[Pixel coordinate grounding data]

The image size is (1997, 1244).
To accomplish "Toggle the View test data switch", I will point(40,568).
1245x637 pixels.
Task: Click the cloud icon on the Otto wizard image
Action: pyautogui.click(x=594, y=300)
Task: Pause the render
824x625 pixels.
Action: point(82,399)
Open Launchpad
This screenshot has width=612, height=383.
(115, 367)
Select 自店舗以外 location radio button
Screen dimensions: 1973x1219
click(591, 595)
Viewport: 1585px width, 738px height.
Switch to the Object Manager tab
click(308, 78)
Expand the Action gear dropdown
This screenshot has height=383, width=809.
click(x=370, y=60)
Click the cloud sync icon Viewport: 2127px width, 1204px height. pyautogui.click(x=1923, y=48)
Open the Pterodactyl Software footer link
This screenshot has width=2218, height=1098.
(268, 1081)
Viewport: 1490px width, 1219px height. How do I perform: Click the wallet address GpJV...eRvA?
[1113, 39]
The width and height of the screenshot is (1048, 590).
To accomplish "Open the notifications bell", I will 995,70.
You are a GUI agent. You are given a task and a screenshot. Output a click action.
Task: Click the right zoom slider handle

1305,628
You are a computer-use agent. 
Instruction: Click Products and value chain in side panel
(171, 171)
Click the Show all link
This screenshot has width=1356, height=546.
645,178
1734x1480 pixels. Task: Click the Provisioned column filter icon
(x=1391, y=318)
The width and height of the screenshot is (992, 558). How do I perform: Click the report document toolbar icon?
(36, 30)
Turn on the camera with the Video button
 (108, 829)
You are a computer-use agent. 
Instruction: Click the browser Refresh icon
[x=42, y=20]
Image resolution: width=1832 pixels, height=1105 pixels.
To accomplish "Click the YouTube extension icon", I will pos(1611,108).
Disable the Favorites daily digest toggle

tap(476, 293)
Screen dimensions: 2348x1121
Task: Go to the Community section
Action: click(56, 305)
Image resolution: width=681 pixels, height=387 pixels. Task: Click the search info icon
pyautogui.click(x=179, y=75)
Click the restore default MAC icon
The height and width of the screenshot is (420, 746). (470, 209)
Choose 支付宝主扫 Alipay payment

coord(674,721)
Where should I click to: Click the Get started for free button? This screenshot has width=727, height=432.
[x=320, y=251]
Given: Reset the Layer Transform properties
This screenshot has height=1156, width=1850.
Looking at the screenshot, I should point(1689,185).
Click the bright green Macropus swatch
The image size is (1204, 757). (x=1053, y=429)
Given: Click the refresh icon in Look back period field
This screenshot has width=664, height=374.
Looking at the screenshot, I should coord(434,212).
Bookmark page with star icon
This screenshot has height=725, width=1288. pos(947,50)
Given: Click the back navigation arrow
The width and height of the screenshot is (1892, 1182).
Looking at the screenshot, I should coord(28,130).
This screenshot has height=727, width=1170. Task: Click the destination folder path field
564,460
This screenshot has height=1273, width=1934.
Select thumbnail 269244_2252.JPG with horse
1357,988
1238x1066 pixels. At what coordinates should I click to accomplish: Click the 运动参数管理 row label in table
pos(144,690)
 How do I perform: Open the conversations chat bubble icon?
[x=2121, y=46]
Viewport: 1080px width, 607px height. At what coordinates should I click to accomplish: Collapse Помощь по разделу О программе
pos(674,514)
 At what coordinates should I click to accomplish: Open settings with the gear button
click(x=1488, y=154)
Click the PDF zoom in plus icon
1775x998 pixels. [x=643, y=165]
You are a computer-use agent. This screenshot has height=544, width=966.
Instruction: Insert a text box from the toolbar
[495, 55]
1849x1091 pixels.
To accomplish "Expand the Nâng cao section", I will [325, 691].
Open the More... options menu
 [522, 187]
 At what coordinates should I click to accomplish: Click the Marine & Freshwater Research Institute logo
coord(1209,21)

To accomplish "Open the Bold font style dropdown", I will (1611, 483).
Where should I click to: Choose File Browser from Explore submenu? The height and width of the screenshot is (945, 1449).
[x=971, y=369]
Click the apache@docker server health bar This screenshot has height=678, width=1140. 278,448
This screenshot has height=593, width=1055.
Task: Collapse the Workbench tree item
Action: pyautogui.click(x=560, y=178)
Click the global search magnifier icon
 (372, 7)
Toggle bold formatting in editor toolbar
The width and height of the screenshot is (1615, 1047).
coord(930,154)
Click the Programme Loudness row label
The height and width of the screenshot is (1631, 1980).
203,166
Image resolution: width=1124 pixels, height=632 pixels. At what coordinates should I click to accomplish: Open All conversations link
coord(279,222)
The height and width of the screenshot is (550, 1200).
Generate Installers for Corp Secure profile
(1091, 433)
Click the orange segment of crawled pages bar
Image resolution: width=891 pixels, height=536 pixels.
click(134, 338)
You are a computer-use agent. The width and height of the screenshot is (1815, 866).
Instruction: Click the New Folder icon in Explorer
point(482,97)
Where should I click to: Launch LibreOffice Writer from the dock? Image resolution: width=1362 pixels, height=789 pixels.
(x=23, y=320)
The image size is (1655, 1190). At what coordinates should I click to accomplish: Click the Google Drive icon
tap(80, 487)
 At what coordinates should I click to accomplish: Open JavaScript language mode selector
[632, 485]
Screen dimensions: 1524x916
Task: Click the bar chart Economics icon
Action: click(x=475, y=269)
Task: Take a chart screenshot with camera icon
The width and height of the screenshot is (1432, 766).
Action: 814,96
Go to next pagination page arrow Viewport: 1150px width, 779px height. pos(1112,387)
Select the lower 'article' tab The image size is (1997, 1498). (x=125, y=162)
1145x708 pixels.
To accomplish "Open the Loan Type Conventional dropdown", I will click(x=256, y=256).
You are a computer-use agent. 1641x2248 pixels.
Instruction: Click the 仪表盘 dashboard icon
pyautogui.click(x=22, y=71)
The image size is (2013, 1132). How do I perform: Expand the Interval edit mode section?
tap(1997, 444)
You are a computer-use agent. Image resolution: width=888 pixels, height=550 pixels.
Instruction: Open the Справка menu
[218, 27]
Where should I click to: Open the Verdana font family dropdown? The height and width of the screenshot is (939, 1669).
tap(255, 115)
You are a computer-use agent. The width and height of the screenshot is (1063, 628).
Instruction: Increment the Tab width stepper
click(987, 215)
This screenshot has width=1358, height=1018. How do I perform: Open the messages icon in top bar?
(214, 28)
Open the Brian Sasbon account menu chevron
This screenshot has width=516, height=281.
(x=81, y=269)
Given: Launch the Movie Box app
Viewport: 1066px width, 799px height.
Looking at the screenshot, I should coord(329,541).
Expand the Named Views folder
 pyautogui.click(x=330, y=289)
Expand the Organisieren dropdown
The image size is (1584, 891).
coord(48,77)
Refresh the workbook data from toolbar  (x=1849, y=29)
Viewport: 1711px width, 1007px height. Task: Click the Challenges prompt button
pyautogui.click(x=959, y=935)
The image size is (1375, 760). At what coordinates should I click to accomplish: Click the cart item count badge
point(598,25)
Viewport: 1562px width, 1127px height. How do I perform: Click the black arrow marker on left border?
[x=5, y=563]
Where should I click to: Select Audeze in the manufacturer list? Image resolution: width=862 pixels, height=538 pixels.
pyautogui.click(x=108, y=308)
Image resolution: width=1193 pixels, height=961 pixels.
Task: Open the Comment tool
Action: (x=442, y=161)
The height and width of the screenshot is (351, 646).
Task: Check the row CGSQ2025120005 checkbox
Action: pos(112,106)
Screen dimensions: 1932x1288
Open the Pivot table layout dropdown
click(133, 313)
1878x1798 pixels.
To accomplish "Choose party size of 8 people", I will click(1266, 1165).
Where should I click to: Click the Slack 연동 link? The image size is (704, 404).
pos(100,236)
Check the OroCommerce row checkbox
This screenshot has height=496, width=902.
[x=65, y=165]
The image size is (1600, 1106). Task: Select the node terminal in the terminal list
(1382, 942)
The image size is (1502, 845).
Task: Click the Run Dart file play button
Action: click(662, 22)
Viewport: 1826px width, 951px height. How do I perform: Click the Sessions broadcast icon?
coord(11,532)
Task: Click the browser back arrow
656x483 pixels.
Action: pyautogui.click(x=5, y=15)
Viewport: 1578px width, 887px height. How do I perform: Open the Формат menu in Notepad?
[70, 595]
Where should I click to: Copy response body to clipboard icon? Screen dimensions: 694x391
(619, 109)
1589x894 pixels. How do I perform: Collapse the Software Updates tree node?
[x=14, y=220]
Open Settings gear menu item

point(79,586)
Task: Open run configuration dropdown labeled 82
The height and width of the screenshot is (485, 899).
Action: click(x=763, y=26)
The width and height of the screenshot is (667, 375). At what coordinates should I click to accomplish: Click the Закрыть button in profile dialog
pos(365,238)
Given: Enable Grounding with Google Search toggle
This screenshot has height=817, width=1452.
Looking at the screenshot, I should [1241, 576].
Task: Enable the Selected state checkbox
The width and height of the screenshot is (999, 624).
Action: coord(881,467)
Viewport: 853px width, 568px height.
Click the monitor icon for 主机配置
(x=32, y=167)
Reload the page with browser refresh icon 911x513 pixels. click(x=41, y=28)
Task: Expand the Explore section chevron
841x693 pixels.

> **YOUR OBJECTIVE**:
Search the data for the string "computer" and say how many lines include it, giving only the number.

> **REPLY TO THE TASK**:
7